Photocatalytic Hydrogen Evolution From Self‐Assembled Stacks of Pd–TCPP and Pt–TCPP

Photocatalytic water splitting has long been hampered by the need for expensive noble‑metal cocatalysts, most notably platinum, to drive efficient hydrogen evolution. The new one‑pot, surfactant‑free synthesis of Pd‑TCPP nanorods sidesteps this bottleneck by producing a self‑assembled porphyrin architecture that is intrinsically active under visible light. By eliminating surfactants, the process also avoids residual contaminants that can impede charge transport, offering a cleaner, more scalable route for catalyst manufacturing.

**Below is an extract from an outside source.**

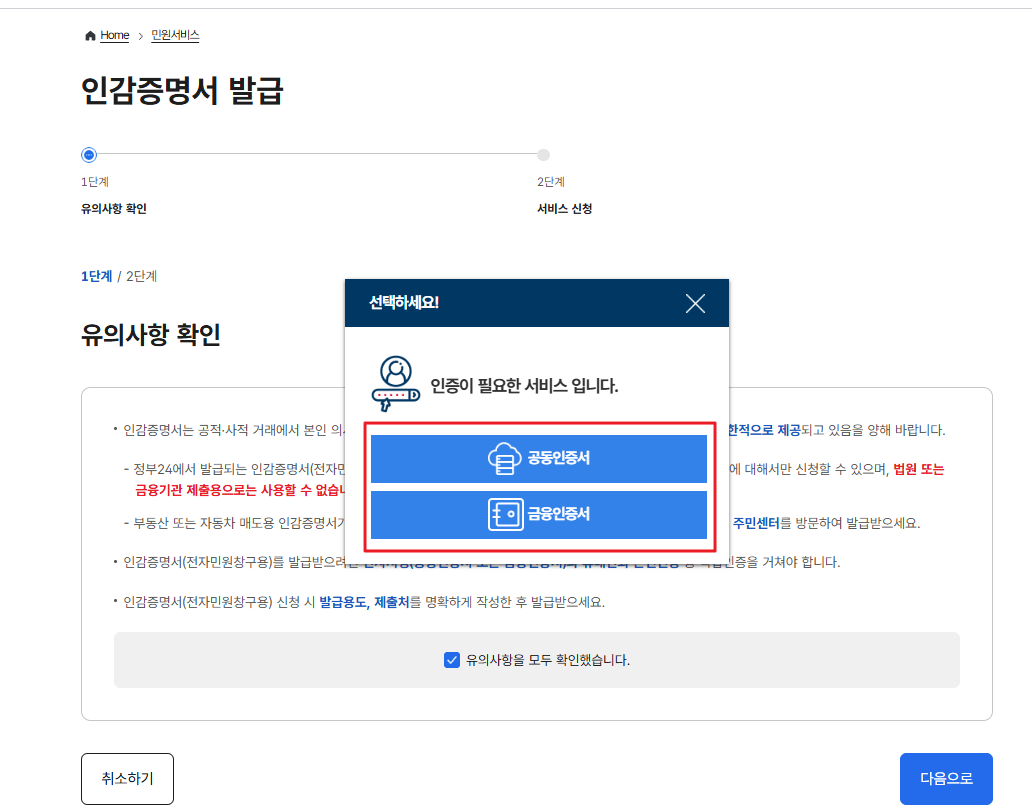Click the home icon in the breadcrumb

pos(89,34)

The performance edge of Pd‑TCPP stems from its J‑type π‑π stacking, which creates delocalized electronic pathways and broadens light absorption into the red region. Spectroscopic and electrochemical analyses reveal a tighter stacking geometry than its Pt‑TCPP counterpart, leading to an extended triplet‑state lifetime and a measurable drop in charge‑transfer resistance. These physicochemical advantages translate into higher hydrogen evolution rates, especially in mildly acidic conditions (pH 4‑5), where the nanorods achieve turnover frequencies that rival, and often exceed, state‑of‑the‑art porphyrin‑based metal‑organic frameworks that rely on high‑loading Pt cocatalysts.

Beyond the laboratory, the implications are significant for the emerging green‑hydrogen economy. A catalyst that combines low material cost, straightforward synthesis, and robust activity under solar illumination can accelerate pilot‑scale deployments and reduce the overall levelized cost of hydrogen. Future work will likely explore alloying strategies, reactor engineering, and integration with photovoltaic systems to further boost efficiency and durability, positioning Pd‑TCPP nanorods as a compelling platform in the race toward carbon‑free fuel production.